With cybersecurity and technology, Harris highlighted that there is constant change. As new systems and technology are used daily, there is also the need of using and leveraging more and more third parties to handle data. At the same time, the tactics and techniques that attackers are using to target businesses like Optus are changing and evolving every single day.

“When you’re the size of Optus and you’re trying to defend yourselves, you may be faced with a logical conundrum. To defend a business, defenders are obliged to defend every single aspect of the business. But these defenses can be static – the tactics that an attacker might use change almost daily, and there is then a requirement to figure out how to defend against those tactics as quickly as possible, and subsequently implement relevant defenses. So defenders face a difficult time because they must understand everything that’s going on, they must understand emerging vulnerabilities, they must understand emerging threats, and they must then be able to defend against all of these things comprehensively,” explained Harris.

As such, attackers in comparison have a relatively easy life. It doesn’t necessarily mean that Optus is being negligent or that they’re not doing all the things a business of their size should do to defend themselves. Harris believes it could mean that one attacker was just persistent enough over a sustained period of time to find the one tactic or system where Optus may have let the ball drop, or where Optus didn’t necessarily fully understand a particular emerging tactic in a rapid enough manner to build appropriate defenses.

The challenge with cybersecurity

For Harris, adversaries are trying new techniques every single day, and somehow Optus is expected to be able to keep up with these rapid evolutions or changes.

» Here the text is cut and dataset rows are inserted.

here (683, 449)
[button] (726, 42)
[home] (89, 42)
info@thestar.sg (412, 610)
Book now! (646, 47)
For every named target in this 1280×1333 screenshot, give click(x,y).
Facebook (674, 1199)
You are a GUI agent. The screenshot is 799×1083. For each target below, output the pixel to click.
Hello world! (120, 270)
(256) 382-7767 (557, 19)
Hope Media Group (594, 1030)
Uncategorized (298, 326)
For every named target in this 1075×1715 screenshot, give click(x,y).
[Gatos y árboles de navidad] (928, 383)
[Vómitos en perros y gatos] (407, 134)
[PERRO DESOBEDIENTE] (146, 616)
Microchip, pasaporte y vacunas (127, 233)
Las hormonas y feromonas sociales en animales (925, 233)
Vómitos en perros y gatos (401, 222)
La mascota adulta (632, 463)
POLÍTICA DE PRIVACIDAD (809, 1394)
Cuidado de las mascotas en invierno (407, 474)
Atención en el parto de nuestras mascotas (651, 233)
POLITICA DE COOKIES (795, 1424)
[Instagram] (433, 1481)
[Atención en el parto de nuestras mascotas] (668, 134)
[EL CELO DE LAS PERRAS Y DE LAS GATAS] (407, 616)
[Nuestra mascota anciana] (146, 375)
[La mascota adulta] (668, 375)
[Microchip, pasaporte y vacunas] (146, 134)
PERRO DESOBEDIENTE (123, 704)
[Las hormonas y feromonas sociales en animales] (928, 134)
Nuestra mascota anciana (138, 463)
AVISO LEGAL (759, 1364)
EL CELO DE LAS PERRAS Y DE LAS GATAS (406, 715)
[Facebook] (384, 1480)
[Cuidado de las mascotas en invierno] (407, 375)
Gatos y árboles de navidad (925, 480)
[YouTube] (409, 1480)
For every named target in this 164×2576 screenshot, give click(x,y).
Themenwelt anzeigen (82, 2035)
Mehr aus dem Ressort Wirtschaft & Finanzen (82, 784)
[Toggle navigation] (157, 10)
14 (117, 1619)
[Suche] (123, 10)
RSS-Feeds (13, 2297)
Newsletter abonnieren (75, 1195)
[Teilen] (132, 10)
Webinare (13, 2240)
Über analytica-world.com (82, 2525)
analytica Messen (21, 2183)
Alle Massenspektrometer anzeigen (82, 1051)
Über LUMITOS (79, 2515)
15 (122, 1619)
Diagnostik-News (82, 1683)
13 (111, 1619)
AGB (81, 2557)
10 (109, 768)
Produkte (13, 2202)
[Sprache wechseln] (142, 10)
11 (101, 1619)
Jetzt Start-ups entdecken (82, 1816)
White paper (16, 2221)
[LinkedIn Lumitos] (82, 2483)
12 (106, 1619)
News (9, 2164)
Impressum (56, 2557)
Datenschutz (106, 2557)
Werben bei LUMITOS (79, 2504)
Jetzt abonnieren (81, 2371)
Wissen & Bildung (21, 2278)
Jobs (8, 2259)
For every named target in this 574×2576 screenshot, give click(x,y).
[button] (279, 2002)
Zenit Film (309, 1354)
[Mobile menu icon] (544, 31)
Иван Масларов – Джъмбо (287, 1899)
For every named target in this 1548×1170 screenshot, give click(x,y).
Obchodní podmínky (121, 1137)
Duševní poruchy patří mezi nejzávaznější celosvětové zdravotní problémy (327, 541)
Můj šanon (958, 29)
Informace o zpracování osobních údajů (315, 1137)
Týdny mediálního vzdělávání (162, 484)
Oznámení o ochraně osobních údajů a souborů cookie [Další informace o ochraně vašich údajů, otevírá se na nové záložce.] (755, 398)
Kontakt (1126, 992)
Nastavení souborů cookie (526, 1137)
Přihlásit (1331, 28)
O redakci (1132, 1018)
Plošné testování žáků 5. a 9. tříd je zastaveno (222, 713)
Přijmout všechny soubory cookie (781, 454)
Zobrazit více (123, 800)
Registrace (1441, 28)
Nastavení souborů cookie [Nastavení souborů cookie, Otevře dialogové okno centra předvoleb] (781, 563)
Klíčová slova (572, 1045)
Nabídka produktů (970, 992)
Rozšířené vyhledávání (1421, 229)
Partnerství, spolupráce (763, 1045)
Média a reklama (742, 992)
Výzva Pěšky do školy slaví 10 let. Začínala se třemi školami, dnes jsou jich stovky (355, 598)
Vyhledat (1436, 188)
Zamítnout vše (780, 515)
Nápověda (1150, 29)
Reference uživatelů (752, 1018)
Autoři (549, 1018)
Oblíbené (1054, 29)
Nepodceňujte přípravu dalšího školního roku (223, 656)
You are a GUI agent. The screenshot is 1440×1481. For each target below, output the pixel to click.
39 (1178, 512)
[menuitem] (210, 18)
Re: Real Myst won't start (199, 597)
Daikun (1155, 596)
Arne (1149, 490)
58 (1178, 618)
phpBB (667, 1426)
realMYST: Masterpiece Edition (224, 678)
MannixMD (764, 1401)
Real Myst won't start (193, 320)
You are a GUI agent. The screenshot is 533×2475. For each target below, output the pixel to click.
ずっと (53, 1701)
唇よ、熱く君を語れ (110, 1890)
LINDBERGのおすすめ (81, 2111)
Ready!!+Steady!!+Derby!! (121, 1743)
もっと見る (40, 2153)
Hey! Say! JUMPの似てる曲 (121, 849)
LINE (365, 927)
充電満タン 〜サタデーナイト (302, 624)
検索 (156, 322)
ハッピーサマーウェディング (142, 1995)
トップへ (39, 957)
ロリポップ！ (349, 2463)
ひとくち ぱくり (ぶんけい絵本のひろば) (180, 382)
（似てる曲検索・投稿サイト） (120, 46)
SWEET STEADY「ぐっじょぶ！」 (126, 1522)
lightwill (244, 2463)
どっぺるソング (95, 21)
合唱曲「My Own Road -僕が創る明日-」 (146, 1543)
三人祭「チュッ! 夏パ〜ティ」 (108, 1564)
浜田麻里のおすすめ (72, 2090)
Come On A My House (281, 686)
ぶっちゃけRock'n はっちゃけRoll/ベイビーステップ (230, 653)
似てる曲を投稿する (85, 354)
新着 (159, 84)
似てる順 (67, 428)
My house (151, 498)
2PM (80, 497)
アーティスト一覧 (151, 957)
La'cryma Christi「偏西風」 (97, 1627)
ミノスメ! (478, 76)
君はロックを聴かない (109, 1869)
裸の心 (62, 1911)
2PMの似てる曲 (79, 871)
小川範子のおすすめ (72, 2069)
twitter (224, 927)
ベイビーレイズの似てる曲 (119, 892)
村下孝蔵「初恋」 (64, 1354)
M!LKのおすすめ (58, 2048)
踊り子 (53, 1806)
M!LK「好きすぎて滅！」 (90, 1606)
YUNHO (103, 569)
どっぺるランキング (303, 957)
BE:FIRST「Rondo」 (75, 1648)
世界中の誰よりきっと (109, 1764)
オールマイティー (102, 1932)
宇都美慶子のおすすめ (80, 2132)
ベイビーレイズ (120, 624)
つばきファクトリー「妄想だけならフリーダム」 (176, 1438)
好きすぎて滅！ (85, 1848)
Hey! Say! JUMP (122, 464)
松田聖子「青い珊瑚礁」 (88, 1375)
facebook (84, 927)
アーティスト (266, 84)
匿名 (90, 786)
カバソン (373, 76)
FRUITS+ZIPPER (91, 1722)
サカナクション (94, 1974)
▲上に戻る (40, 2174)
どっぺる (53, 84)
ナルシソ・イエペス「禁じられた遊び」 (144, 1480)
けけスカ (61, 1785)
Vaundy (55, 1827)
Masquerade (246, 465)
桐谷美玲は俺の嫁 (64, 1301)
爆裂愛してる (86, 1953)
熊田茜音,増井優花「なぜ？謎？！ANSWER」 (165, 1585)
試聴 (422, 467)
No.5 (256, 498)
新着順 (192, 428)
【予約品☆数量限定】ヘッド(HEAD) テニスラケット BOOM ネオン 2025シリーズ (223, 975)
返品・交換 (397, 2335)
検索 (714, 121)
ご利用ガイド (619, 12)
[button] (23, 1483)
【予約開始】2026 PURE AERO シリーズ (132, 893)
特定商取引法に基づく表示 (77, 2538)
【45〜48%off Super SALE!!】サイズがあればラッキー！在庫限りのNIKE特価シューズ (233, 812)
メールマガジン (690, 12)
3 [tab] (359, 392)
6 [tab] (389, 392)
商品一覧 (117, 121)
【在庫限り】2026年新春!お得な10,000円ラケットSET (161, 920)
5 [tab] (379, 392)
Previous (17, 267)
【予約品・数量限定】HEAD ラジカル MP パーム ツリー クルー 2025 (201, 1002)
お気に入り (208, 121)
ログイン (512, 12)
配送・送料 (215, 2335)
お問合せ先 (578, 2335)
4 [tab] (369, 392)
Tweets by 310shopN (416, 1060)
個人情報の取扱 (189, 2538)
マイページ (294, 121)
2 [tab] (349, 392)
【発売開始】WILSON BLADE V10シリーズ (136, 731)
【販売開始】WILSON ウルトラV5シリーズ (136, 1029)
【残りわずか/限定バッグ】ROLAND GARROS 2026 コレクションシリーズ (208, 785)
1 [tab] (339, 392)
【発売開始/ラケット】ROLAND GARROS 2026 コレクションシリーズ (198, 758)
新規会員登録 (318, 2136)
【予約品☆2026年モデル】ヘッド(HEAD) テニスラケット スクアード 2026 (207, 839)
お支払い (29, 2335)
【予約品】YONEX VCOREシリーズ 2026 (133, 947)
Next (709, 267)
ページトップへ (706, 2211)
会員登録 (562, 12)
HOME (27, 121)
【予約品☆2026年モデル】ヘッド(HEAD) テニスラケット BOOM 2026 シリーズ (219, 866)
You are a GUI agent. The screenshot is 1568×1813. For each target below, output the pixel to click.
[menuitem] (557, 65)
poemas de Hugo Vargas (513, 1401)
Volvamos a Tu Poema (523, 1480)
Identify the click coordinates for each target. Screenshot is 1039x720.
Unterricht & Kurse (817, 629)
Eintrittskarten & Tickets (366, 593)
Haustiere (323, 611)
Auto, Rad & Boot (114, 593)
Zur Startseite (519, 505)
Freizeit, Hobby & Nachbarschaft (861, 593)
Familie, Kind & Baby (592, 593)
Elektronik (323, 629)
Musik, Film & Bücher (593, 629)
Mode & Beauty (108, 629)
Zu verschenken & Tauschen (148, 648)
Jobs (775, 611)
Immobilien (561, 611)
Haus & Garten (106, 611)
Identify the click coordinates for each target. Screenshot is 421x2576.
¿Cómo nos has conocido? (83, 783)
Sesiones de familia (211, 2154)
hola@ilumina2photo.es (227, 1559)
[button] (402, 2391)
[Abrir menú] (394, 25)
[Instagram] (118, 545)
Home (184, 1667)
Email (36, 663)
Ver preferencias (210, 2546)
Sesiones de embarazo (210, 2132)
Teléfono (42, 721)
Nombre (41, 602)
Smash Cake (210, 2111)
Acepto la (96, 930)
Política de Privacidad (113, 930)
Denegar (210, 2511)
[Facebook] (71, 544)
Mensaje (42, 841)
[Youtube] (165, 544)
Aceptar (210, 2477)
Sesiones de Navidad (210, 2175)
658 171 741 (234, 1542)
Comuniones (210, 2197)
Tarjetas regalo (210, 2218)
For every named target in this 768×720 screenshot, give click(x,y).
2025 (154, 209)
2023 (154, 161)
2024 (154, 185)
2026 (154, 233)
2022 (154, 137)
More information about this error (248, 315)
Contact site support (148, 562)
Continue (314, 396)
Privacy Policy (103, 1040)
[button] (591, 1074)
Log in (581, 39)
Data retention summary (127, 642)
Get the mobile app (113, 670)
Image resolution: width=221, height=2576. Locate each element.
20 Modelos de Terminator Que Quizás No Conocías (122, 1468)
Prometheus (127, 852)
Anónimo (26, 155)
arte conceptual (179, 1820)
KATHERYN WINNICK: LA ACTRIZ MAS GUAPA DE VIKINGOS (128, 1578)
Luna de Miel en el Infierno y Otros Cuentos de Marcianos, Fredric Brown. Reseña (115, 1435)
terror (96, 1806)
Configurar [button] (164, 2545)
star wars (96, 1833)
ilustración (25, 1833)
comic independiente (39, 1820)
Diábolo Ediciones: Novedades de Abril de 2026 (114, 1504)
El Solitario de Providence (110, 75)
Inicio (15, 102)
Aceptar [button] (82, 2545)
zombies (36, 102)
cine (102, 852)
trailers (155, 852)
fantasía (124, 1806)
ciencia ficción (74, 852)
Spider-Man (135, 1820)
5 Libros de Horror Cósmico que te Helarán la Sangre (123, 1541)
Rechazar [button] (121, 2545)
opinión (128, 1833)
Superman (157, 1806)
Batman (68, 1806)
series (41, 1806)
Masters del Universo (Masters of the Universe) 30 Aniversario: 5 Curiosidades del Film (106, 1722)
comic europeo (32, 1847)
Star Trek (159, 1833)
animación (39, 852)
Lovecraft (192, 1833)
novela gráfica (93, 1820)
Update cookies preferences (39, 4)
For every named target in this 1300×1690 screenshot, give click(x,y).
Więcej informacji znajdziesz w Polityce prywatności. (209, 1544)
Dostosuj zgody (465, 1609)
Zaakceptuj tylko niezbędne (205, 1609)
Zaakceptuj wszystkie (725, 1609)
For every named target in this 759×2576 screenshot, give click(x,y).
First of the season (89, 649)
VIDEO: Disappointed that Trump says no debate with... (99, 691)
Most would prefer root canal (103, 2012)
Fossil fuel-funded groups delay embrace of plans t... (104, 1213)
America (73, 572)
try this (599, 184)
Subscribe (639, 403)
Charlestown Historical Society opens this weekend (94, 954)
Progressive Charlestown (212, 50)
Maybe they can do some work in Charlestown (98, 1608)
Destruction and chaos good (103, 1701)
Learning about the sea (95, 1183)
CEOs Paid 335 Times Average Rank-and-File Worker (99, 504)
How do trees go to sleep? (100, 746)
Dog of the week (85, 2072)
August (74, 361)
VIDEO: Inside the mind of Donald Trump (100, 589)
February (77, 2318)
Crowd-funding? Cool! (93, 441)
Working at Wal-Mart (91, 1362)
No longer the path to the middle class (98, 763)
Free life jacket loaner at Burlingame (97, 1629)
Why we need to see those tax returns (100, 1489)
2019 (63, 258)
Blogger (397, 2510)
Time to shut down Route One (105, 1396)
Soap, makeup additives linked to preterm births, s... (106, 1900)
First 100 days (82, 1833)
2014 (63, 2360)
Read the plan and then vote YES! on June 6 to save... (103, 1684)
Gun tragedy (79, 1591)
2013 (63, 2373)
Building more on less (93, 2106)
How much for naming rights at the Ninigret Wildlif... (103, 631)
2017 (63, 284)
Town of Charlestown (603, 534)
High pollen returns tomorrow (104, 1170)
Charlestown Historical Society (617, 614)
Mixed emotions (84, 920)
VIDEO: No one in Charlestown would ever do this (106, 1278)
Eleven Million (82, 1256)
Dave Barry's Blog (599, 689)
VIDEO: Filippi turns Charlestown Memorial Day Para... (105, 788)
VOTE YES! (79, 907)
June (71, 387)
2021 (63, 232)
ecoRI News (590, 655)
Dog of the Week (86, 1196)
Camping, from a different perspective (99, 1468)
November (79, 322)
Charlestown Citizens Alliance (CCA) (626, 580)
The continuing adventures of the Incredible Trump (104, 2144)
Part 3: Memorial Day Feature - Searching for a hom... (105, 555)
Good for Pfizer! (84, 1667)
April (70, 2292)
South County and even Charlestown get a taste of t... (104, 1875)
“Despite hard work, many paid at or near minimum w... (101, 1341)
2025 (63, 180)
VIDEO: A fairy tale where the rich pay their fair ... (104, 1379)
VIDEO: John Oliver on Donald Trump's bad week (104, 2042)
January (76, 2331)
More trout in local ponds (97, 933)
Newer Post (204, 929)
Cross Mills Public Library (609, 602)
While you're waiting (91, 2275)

Regardless of the reality of how difficult this is for businesses like Optus, or any other large organization (like Uber), regulators and customers – the court of public opinion – are not forgiving.

“The headlines are simple, a company has lost their data. It’s compounded because we often don’t have that much information about how the breach has occurred. If we look at the other high-profile breaches that happened recently, Uber as an example, the suggestion is, or at least claimed, that the tactics and techniques used to execute the breach were relatively simple,” said Harris.

As such, Harries points out that this is an easy punching bag for the public: “the organization is large, the tactics and techniques are supposedly simple – unequivocally Uber must have dropped the ball, and they should have been able to prevent this breach.”

“Yet, going back to my previous analogy, it’s very likely that Uber had the 99 other types of attacker tactics and techniques covered. They were fully defended. And someone just was very lucky, and persistent enough, to have found the one gap that Uber had missed,” he added.

For Harris, the question the industry should be asking is not what did Optus do wrong. Instead, he believes it should be, for businesses like Optus, Uber, Rockstar, and whoever is the next victim of a breach, whether it be next week or even tomorrow:

  • How do we help organizations understand the latest tactics and techniques adversaries are using to break into their organizations, so they can get ahead of that exploitation and prevent the breach?
  • How do we, as a cyber security industry, enable organizations to use data to defend themselves?
  • How do we use technology to give companies like Optus insight into these tactics and techniques being used to breach organizations before they occur, so they can defend themselves?

“At watchTowr, we are addressing this by building technology to give organizations a real-time view of how adversaries look at their organization to then understand how they could breach the organization. We leverage data to continuously help organizations understand how the latest attacker tactics and techniques apply to them, which then informs and enables actionable defense – removing the challenge that organizations face of keeping up with this ever-evolving and emerging threats,” concluded Harris.